Work request:
All of the data must be retyped exactly, with nothing left out.

Exercise input Block Start

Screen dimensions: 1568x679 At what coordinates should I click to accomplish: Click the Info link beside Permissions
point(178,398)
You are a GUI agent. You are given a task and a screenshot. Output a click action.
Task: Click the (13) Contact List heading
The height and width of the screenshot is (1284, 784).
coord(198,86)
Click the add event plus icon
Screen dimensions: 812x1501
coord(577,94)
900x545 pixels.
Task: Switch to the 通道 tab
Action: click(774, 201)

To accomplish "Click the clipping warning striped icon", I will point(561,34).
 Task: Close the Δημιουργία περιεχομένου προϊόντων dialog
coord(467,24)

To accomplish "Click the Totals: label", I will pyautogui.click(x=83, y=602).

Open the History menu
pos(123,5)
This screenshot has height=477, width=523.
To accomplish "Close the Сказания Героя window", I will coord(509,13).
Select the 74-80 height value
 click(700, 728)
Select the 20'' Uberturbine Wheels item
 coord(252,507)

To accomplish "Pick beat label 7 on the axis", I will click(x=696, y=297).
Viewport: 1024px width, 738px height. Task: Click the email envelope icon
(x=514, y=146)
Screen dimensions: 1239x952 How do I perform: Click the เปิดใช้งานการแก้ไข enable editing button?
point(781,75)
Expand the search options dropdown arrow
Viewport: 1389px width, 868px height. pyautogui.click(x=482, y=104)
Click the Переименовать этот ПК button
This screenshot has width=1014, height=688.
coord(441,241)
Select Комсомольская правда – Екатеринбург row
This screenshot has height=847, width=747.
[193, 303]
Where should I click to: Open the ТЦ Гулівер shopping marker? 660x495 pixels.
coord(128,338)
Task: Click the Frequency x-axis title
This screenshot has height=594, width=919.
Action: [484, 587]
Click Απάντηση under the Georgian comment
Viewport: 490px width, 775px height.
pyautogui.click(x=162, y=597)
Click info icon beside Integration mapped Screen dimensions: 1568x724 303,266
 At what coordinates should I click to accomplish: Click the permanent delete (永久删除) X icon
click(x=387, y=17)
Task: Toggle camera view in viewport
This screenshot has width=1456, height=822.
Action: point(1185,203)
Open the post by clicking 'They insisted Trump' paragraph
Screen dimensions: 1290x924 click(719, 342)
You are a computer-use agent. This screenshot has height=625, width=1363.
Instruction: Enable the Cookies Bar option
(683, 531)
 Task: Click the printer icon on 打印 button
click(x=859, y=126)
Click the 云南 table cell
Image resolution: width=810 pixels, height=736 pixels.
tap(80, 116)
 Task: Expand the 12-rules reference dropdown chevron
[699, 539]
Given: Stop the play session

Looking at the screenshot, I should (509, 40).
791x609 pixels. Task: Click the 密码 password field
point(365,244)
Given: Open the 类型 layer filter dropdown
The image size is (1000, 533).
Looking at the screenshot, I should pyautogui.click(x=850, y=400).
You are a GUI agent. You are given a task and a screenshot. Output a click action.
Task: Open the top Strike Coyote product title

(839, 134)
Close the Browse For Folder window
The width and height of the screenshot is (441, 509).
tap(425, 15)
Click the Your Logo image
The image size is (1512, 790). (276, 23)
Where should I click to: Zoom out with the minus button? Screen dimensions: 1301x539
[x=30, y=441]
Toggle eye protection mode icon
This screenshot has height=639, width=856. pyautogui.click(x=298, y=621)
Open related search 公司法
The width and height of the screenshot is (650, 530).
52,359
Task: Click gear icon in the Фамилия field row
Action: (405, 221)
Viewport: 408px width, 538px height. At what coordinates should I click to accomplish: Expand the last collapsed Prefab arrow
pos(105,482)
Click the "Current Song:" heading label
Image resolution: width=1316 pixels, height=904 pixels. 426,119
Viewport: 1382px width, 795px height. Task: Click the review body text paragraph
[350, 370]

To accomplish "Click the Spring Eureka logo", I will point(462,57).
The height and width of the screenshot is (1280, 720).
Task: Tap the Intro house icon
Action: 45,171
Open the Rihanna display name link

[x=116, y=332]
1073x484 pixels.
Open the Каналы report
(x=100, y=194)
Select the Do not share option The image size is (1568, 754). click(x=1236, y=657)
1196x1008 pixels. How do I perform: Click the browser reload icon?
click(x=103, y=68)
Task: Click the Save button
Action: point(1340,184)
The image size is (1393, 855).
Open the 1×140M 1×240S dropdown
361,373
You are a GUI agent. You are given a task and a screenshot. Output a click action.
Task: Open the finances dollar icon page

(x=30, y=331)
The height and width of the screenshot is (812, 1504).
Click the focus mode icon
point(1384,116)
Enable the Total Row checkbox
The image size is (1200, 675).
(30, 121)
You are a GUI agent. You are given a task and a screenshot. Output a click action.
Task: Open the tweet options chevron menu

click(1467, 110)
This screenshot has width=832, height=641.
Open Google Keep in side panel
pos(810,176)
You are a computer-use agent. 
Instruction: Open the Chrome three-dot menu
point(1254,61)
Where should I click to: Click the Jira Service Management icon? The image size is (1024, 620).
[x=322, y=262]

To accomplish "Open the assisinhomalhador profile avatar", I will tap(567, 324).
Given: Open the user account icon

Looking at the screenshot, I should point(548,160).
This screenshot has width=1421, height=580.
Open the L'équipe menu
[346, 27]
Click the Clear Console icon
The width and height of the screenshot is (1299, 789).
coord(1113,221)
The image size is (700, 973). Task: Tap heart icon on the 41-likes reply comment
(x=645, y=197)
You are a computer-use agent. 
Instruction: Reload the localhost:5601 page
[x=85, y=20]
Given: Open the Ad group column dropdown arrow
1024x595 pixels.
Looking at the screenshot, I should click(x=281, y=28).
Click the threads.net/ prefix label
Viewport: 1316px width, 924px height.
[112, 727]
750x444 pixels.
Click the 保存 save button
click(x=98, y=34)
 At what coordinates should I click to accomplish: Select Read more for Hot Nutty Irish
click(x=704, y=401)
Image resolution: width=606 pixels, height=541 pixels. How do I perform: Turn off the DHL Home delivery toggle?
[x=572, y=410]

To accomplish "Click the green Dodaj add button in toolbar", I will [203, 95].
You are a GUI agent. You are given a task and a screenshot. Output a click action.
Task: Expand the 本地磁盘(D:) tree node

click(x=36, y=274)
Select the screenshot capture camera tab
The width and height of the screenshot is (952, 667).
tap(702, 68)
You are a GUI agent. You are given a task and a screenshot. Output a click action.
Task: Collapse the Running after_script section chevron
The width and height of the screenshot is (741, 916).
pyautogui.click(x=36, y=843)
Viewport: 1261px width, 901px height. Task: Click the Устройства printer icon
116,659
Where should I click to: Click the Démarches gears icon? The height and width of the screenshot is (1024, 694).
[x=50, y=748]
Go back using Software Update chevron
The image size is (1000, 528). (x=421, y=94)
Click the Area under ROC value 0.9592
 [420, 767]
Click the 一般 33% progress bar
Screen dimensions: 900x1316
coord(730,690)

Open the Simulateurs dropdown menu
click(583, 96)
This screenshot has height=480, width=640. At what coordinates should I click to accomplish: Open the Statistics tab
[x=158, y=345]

Exercise input Block End

Response:
Screen dimensions: 1568x679 At what coordinates should I click to accomplish: Click the Info link beside Permissions
point(178,398)
You are a GUI agent. You are given a task and a screenshot. Output a click action.
Task: Click the (13) Contact List heading
The height and width of the screenshot is (1284, 784).
coord(198,86)
Click the add event plus icon
Screen dimensions: 812x1501
coord(577,94)
900x545 pixels.
Task: Switch to the 通道 tab
Action: click(774, 201)

To accomplish "Click the clipping warning striped icon", I will point(561,34).
 Task: Close the Δημιουργία περιεχομένου προϊόντων dialog
coord(467,24)

To accomplish "Click the Totals: label", I will pyautogui.click(x=83, y=602).

Open the History menu
pos(123,5)
This screenshot has height=477, width=523.
To accomplish "Close the Сказания Героя window", I will coord(509,13).
Select the 74-80 height value
 click(700, 728)
Select the 20'' Uberturbine Wheels item
 coord(252,507)

To accomplish "Pick beat label 7 on the axis", I will click(x=696, y=297).
Viewport: 1024px width, 738px height. Task: Click the email envelope icon
(x=514, y=146)
Screen dimensions: 1239x952 How do I perform: Click the เปิดใช้งานการแก้ไข enable editing button?
point(781,75)
Expand the search options dropdown arrow
Viewport: 1389px width, 868px height. pyautogui.click(x=482, y=104)
Click the Переименовать этот ПК button
This screenshot has width=1014, height=688.
coord(441,241)
Select Комсомольская правда – Екатеринбург row
This screenshot has height=847, width=747.
[193, 303]
Where should I click to: Open the ТЦ Гулівер shopping marker? 660x495 pixels.
coord(128,338)
Task: Click the Frequency x-axis title
This screenshot has height=594, width=919.
Action: [484, 587]
Click Απάντηση under the Georgian comment
Viewport: 490px width, 775px height.
pyautogui.click(x=162, y=597)
Click info icon beside Integration mapped Screen dimensions: 1568x724 303,266
 At what coordinates should I click to accomplish: Click the permanent delete (永久删除) X icon
click(x=387, y=17)
Task: Toggle camera view in viewport
This screenshot has width=1456, height=822.
Action: point(1185,203)
Open the post by clicking 'They insisted Trump' paragraph
Screen dimensions: 1290x924 click(719, 342)
You are a computer-use agent. This screenshot has height=625, width=1363.
Instruction: Enable the Cookies Bar option
(683, 531)
 Task: Click the printer icon on 打印 button
click(x=859, y=126)
Click the 云南 table cell
Image resolution: width=810 pixels, height=736 pixels.
tap(80, 116)
 Task: Expand the 12-rules reference dropdown chevron
[699, 539]
Given: Stop the play session

Looking at the screenshot, I should (509, 40).
791x609 pixels. Task: Click the 密码 password field
point(365,244)
Given: Open the 类型 layer filter dropdown
The image size is (1000, 533).
Looking at the screenshot, I should pyautogui.click(x=850, y=400).
You are a GUI agent. You are given a task and a screenshot. Output a click action.
Task: Open the top Strike Coyote product title

(839, 134)
Close the Browse For Folder window
The width and height of the screenshot is (441, 509).
tap(425, 15)
Click the Your Logo image
The image size is (1512, 790). (276, 23)
Where should I click to: Zoom out with the minus button? Screen dimensions: 1301x539
[x=30, y=441]
Toggle eye protection mode icon
This screenshot has height=639, width=856. pyautogui.click(x=298, y=621)
Open related search 公司法
The width and height of the screenshot is (650, 530).
52,359
Task: Click gear icon in the Фамилия field row
Action: (405, 221)
Viewport: 408px width, 538px height. At what coordinates should I click to accomplish: Expand the last collapsed Prefab arrow
pos(105,482)
Click the "Current Song:" heading label
Image resolution: width=1316 pixels, height=904 pixels. 426,119
Viewport: 1382px width, 795px height. Task: Click the review body text paragraph
[350, 370]

To accomplish "Click the Spring Eureka logo", I will point(462,57).
The height and width of the screenshot is (1280, 720).
Task: Tap the Intro house icon
Action: 45,171
Open the Rihanna display name link

[x=116, y=332]
1073x484 pixels.
Open the Каналы report
(x=100, y=194)
Select the Do not share option The image size is (1568, 754). click(x=1236, y=657)
1196x1008 pixels. How do I perform: Click the browser reload icon?
click(x=103, y=68)
Task: Click the Save button
Action: point(1340,184)
The image size is (1393, 855).
Open the 1×140M 1×240S dropdown
361,373
You are a GUI agent. You are given a task and a screenshot. Output a click action.
Task: Open the finances dollar icon page

(x=30, y=331)
The height and width of the screenshot is (812, 1504).
Click the focus mode icon
point(1384,116)
Enable the Total Row checkbox
The image size is (1200, 675).
(30, 121)
You are a GUI agent. You are given a task and a screenshot. Output a click action.
Task: Open the tweet options chevron menu

click(1467, 110)
This screenshot has width=832, height=641.
Open Google Keep in side panel
pos(810,176)
You are a computer-use agent. 
Instruction: Open the Chrome three-dot menu
point(1254,61)
Where should I click to: Click the Jira Service Management icon? The image size is (1024, 620).
[x=322, y=262]

To accomplish "Open the assisinhomalhador profile avatar", I will tap(567, 324).
Given: Open the user account icon

Looking at the screenshot, I should point(548,160).
This screenshot has width=1421, height=580.
Open the L'équipe menu
[346, 27]
Click the Clear Console icon
The width and height of the screenshot is (1299, 789).
coord(1113,221)
The image size is (700, 973). Task: Tap heart icon on the 41-likes reply comment
(x=645, y=197)
You are a computer-use agent. 
Instruction: Reload the localhost:5601 page
[x=85, y=20]
Given: Open the Ad group column dropdown arrow
1024x595 pixels.
Looking at the screenshot, I should click(x=281, y=28).
Click the threads.net/ prefix label
Viewport: 1316px width, 924px height.
[112, 727]
750x444 pixels.
Click the 保存 save button
click(x=98, y=34)
 At what coordinates should I click to accomplish: Select Read more for Hot Nutty Irish
click(x=704, y=401)
Image resolution: width=606 pixels, height=541 pixels. How do I perform: Turn off the DHL Home delivery toggle?
[x=572, y=410]

To accomplish "Click the green Dodaj add button in toolbar", I will [203, 95].
You are a GUI agent. You are given a task and a screenshot. Output a click action.
Task: Expand the 本地磁盘(D:) tree node

click(x=36, y=274)
Select the screenshot capture camera tab
The width and height of the screenshot is (952, 667).
tap(702, 68)
You are a GUI agent. You are given a task and a screenshot. Output a click action.
Task: Collapse the Running after_script section chevron
The width and height of the screenshot is (741, 916).
pyautogui.click(x=36, y=843)
Viewport: 1261px width, 901px height. Task: Click the Устройства printer icon
116,659
Where should I click to: Click the Démarches gears icon? The height and width of the screenshot is (1024, 694).
[x=50, y=748]
Go back using Software Update chevron
The image size is (1000, 528). (x=421, y=94)
Click the Area under ROC value 0.9592
 [420, 767]
Click the 一般 33% progress bar
Screen dimensions: 900x1316
coord(730,690)

Open the Simulateurs dropdown menu
click(583, 96)
This screenshot has height=480, width=640. At what coordinates should I click to accomplish: Open the Statistics tab
[x=158, y=345]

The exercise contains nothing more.